Segment Open

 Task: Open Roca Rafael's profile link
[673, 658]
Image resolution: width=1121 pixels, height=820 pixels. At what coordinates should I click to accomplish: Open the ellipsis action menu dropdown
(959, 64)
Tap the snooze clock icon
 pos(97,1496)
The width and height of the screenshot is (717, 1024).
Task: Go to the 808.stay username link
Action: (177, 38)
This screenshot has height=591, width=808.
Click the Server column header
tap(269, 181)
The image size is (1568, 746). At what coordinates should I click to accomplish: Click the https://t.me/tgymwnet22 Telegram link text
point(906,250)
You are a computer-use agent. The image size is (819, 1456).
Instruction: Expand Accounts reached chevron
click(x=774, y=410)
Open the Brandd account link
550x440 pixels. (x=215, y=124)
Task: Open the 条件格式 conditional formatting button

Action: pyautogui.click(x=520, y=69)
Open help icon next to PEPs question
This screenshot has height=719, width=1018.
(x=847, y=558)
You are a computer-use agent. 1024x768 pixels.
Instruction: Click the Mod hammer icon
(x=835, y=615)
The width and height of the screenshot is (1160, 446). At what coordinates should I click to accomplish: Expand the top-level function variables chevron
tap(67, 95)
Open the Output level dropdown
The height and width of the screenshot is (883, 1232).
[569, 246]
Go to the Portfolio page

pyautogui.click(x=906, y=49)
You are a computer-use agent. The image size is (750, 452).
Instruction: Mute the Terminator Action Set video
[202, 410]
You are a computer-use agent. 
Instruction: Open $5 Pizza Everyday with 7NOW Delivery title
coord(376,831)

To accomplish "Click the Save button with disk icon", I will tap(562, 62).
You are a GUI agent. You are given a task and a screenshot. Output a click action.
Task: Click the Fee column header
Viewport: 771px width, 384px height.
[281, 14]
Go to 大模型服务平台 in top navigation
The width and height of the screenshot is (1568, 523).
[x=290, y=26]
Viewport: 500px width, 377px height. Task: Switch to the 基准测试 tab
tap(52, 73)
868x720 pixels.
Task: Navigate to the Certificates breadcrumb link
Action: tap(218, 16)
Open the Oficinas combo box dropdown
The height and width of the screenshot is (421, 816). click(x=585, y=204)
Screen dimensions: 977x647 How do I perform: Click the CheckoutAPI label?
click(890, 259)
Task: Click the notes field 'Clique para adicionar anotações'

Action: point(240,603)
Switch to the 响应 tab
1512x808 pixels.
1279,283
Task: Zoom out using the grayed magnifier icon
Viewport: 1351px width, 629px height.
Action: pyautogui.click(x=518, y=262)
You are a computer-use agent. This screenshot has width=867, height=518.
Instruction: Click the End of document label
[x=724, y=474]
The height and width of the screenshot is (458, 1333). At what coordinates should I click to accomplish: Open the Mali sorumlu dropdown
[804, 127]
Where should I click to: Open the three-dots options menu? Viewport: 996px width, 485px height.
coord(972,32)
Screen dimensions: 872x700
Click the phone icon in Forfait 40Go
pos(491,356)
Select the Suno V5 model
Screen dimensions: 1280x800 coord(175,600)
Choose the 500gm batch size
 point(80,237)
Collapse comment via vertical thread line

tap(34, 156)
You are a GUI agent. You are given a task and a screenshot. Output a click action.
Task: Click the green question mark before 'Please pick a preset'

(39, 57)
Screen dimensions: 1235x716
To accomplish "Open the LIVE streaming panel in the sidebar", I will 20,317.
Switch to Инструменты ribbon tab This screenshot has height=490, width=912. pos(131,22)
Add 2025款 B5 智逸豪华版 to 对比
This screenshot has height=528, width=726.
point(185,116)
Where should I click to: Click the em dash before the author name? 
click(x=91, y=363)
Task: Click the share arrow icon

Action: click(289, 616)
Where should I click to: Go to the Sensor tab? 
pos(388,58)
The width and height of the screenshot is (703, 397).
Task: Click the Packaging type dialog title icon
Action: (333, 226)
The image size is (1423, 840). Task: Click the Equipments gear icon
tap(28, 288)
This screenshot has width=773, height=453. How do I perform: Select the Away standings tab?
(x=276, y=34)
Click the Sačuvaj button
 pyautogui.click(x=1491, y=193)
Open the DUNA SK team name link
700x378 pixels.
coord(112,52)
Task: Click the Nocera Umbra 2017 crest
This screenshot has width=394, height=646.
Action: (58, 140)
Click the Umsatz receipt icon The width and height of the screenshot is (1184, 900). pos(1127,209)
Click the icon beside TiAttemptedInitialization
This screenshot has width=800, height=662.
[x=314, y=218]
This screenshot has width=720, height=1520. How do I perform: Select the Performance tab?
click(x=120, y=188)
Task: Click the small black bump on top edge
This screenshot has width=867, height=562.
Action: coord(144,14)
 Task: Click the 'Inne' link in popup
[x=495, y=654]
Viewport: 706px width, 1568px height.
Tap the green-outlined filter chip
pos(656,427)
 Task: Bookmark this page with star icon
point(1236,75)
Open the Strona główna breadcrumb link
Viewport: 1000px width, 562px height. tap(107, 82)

Segment Closed

Whenever the word "agent" shows up in a line of the entries, copy that line.

Response to the task -
You are a computer-use agent. The image size is (819, 1456).
You are a computer-use agent. 1024x768 pixels.
You are a computer-use agent. The image size is (750, 452).
You are a computer-use agent. 
You are a GUI agent. You are given a task and a screenshot. Output a click action.
You are a computer-use agent. This screenshot has width=867, height=518.
You are a GUI agent. You are given a task and a screenshot. Output a click action.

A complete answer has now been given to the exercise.